Ben Affleck's Forgotten Comedy Flop Is #1 on Streaming Right Now

Back in 2009, Extract came and went without much fanfare.
It made $10.8 million at the box office, got a few decent reviews, and promptly vanished. Now, sixteen years later, it's suddenly the #1 movie on Paramount+. Because of course it is.
It's fitting, really—a film about soul-sucking mediocrity quietly climbing to the top long after anyone cared. Directed by Office Space creator Mike Judge, Extract was supposed to be his next cult classic. Instead, it got lost in the release shuffle, buried under studio indifference and the curse of mid-budget comedies.
Now, audiences are rediscovering it—not because the algorithm is kind, but because everything else on Paramount+ apparently feels worse.
Jason Bateman stars as a bored flavor extract factory owner going through a crisis, and Ben Affleck shows up looking like a man who sells oregano in a parking lot.
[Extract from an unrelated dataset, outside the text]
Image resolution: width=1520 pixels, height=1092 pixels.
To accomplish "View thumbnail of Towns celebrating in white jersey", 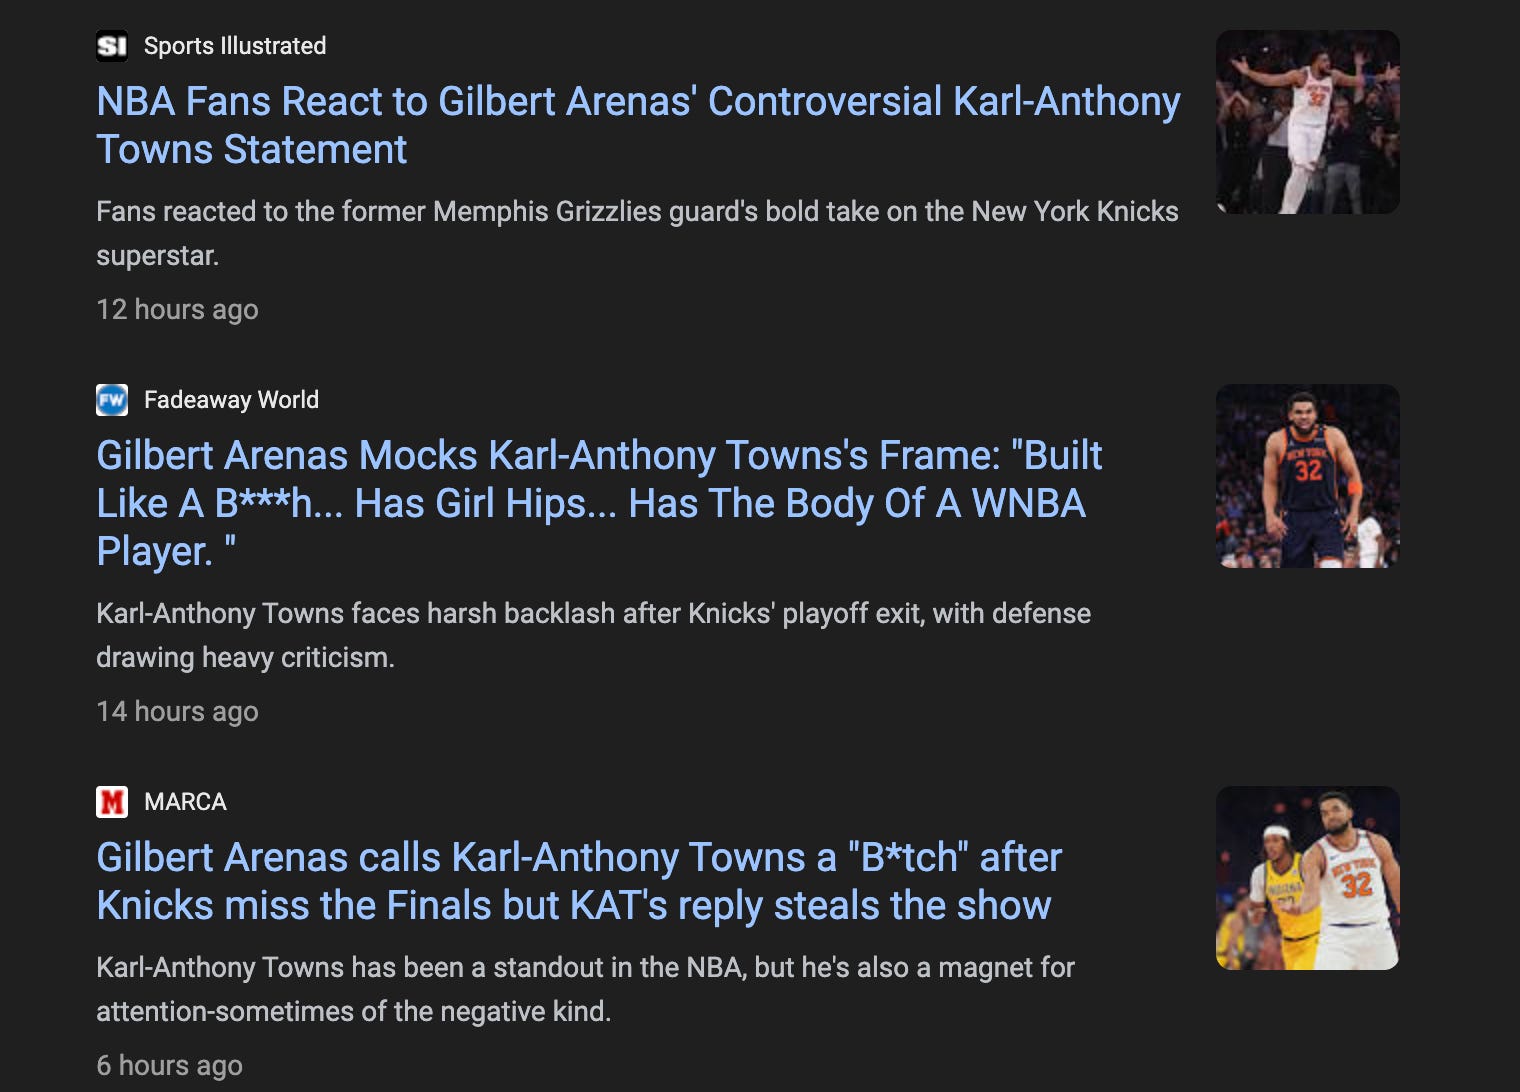I will point(1307,122).
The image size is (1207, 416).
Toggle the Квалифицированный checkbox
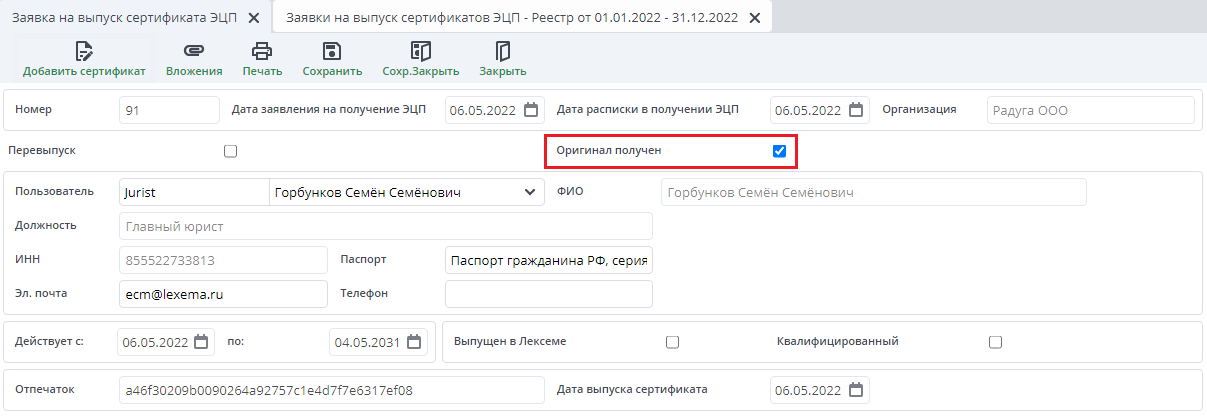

The film features Kristen Wiig, Mila Kunis, Clifton Collins Jr., and yes, Gene Simmons, who somehow doesn't ruin it.
And if you're wondering why it took so long to get made, Bateman had some thoughts. In an interview with Collider, he said:
"Mike Judge was 90% of the reason why I joined the film. I read the script and loved that… It took about 3 years until we got the right kind of money so he could have some autonomy."
Translation: no studio wanted to fund a movie about factory workers and sexual frustration unless there was a superhero in it.
The movie didn't totally bomb with critics—some even said it was Judge's best film. But it fell into the same trap most workplace comedies do: too quiet, too dry, and too real to sell popcorn. Now that people are willing to sit through anything as long as it's under two hours and not a reboot, Extract finally gets its due.
If you're curious what this sudden streaming hit actually delivers, here's what you're signing up for:
- An existential meltdown over molasses barrels
- Ben Affleck in a drugstore wig handing out terrible advice
- Kristen Wiig weaponizing passive aggression
- A subplot involving a gigolo, because why not
- And a lot of painfully accurate takes on corporate HR
Clocking in at 91 minutes, Extract isn't here to change your life. It's just the perfect storm of awkward silence, bad decisions, and Mike Judge cynicism. Which might explain why it's finally found an audience in 2024: everyone's miserable, and this movie gets it.